Directions: Return every one of the following items word for word, changing nothing.

--- Start Supplied records ---

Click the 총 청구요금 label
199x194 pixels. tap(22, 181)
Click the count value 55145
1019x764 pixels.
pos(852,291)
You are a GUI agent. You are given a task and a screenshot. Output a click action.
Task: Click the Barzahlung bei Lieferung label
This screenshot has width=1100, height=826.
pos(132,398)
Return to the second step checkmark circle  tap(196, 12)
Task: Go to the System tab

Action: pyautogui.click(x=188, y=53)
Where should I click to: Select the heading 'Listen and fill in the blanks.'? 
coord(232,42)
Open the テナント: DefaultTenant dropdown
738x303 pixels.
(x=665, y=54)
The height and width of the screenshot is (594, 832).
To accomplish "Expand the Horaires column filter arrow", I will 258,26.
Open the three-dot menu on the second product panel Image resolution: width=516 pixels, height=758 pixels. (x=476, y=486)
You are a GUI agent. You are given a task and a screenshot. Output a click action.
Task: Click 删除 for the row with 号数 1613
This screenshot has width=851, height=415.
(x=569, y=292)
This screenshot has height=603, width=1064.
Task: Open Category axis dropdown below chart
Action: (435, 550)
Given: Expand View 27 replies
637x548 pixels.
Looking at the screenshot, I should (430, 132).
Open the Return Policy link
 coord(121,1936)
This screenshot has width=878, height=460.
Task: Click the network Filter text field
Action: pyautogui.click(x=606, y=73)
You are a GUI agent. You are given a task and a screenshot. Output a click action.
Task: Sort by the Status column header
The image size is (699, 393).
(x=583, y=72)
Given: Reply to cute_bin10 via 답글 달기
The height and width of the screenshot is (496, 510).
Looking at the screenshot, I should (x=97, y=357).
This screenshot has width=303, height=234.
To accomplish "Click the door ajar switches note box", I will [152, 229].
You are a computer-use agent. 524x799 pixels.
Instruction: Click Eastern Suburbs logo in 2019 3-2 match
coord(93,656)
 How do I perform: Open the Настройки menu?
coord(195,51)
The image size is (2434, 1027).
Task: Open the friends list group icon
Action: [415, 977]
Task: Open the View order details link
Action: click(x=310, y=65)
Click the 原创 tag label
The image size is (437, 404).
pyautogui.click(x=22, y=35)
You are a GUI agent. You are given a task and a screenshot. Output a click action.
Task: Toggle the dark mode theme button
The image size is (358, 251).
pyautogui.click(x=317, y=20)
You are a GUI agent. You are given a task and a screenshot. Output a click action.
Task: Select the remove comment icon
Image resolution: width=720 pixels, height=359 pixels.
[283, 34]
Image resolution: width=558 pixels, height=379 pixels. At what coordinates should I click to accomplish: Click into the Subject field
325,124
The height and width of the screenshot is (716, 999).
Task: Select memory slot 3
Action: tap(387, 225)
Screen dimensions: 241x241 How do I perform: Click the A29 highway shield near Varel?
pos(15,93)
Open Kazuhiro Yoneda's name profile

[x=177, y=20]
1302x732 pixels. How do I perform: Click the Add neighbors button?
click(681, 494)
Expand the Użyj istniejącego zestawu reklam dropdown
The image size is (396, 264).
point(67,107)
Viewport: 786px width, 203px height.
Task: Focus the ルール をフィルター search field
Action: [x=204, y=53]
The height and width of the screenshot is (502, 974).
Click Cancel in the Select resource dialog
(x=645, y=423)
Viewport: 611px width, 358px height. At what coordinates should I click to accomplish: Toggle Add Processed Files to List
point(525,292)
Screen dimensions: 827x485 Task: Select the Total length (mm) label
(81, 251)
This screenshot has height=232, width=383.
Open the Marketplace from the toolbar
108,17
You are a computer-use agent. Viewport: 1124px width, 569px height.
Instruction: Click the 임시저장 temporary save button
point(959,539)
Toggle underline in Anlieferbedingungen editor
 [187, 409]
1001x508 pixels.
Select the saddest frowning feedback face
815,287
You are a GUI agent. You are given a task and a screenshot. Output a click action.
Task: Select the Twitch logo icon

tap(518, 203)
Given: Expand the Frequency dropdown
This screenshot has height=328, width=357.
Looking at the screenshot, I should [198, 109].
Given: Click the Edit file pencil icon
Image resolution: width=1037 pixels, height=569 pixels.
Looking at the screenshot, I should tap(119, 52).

--- End Supplied records ---

Answer to the exercise:
Click the 총 청구요금 label
199x194 pixels. tap(22, 181)
Click the count value 55145
1019x764 pixels.
pos(852,291)
You are a GUI agent. You are given a task and a screenshot. Output a click action.
Task: Click the Barzahlung bei Lieferung label
This screenshot has width=1100, height=826.
pos(132,398)
Return to the second step checkmark circle  tap(196, 12)
Task: Go to the System tab

Action: pyautogui.click(x=188, y=53)
Where should I click to: Select the heading 'Listen and fill in the blanks.'? 
coord(232,42)
Open the テナント: DefaultTenant dropdown
738x303 pixels.
(x=665, y=54)
The height and width of the screenshot is (594, 832).
To accomplish "Expand the Horaires column filter arrow", I will 258,26.
Open the three-dot menu on the second product panel Image resolution: width=516 pixels, height=758 pixels. (x=476, y=486)
You are a GUI agent. You are given a task and a screenshot. Output a click action.
Task: Click 删除 for the row with 号数 1613
This screenshot has width=851, height=415.
(x=569, y=292)
This screenshot has height=603, width=1064.
Task: Open Category axis dropdown below chart
Action: (435, 550)
Given: Expand View 27 replies
637x548 pixels.
Looking at the screenshot, I should (430, 132).
Open the Return Policy link
 coord(121,1936)
This screenshot has width=878, height=460.
Task: Click the network Filter text field
Action: pyautogui.click(x=606, y=73)
You are a GUI agent. You are given a task and a screenshot. Output a click action.
Task: Sort by the Status column header
The image size is (699, 393).
(x=583, y=72)
Given: Reply to cute_bin10 via 답글 달기
The height and width of the screenshot is (496, 510).
Looking at the screenshot, I should (x=97, y=357).
This screenshot has width=303, height=234.
To accomplish "Click the door ajar switches note box", I will [152, 229].
You are a computer-use agent. 524x799 pixels.
Instruction: Click Eastern Suburbs logo in 2019 3-2 match
coord(93,656)
 How do I perform: Open the Настройки menu?
coord(195,51)
The image size is (2434, 1027).
Task: Open the friends list group icon
Action: [415, 977]
Task: Open the View order details link
Action: click(x=310, y=65)
Click the 原创 tag label
The image size is (437, 404).
pyautogui.click(x=22, y=35)
You are a GUI agent. You are given a task and a screenshot. Output a click action.
Task: Toggle the dark mode theme button
The image size is (358, 251).
pyautogui.click(x=317, y=20)
You are a GUI agent. You are given a task and a screenshot. Output a click action.
Task: Select the remove comment icon
Image resolution: width=720 pixels, height=359 pixels.
[283, 34]
Image resolution: width=558 pixels, height=379 pixels. At what coordinates should I click to accomplish: Click into the Subject field
325,124
The height and width of the screenshot is (716, 999).
Task: Select memory slot 3
Action: tap(387, 225)
Screen dimensions: 241x241 How do I perform: Click the A29 highway shield near Varel?
pos(15,93)
Open Kazuhiro Yoneda's name profile

[x=177, y=20]
1302x732 pixels. How do I perform: Click the Add neighbors button?
click(681, 494)
Expand the Użyj istniejącego zestawu reklam dropdown
The image size is (396, 264).
point(67,107)
Viewport: 786px width, 203px height.
Task: Focus the ルール をフィルター search field
Action: [x=204, y=53]
The height and width of the screenshot is (502, 974).
Click Cancel in the Select resource dialog
(x=645, y=423)
Viewport: 611px width, 358px height. At what coordinates should I click to accomplish: Toggle Add Processed Files to List
point(525,292)
Screen dimensions: 827x485 Task: Select the Total length (mm) label
(81, 251)
This screenshot has height=232, width=383.
Open the Marketplace from the toolbar
108,17
You are a computer-use agent. Viewport: 1124px width, 569px height.
Instruction: Click the 임시저장 temporary save button
point(959,539)
Toggle underline in Anlieferbedingungen editor
 [187, 409]
1001x508 pixels.
Select the saddest frowning feedback face
815,287
You are a GUI agent. You are given a task and a screenshot. Output a click action.
Task: Select the Twitch logo icon

tap(518, 203)
Given: Expand the Frequency dropdown
This screenshot has height=328, width=357.
Looking at the screenshot, I should [198, 109].
Given: Click the Edit file pencil icon
Image resolution: width=1037 pixels, height=569 pixels.
Looking at the screenshot, I should tap(119, 52).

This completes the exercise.